In the material below, find each line with the word "Click" and list it.

# PROVIDED DATA
++++++++++

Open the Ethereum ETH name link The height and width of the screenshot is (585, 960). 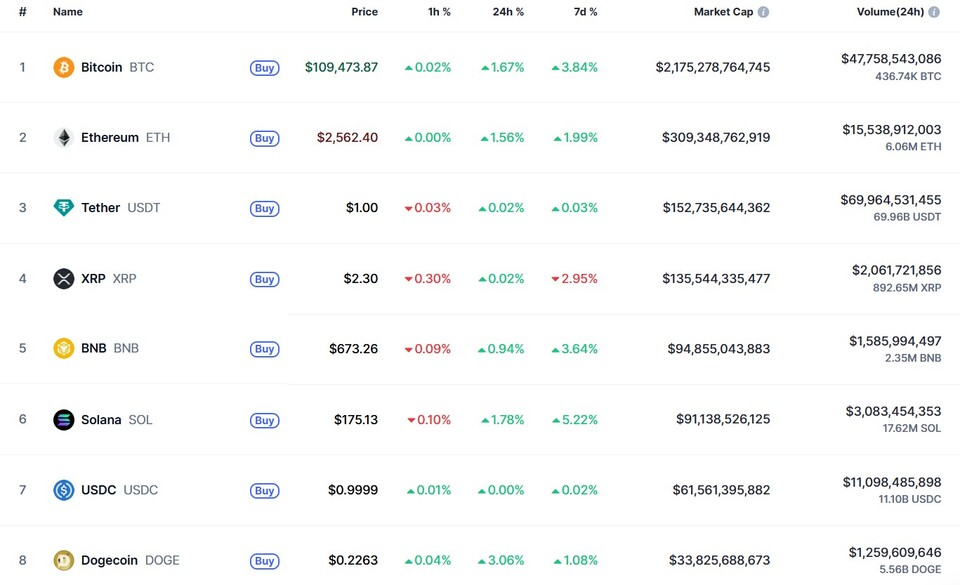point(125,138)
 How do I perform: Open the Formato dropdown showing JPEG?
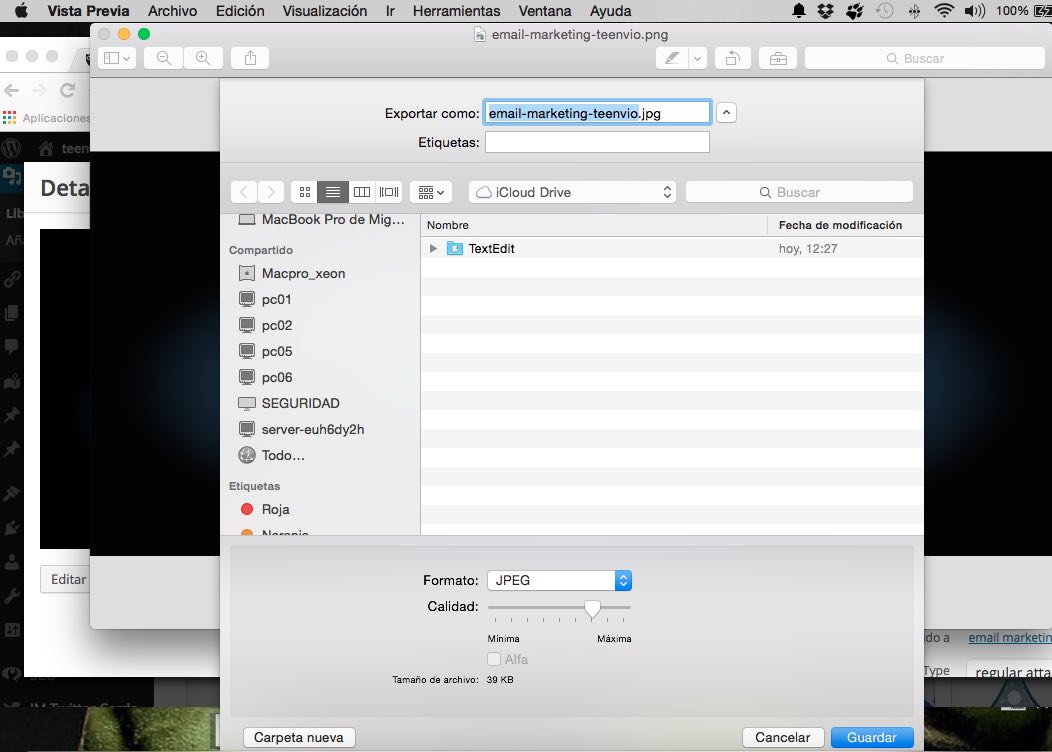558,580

++++++++++

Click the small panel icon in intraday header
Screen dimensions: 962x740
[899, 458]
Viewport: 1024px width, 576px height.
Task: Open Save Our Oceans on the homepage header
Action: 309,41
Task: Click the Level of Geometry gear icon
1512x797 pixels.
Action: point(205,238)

++++++++++

# TASK ANSWER
Click the small panel icon in intraday header
Task: Click the Level of Geometry gear icon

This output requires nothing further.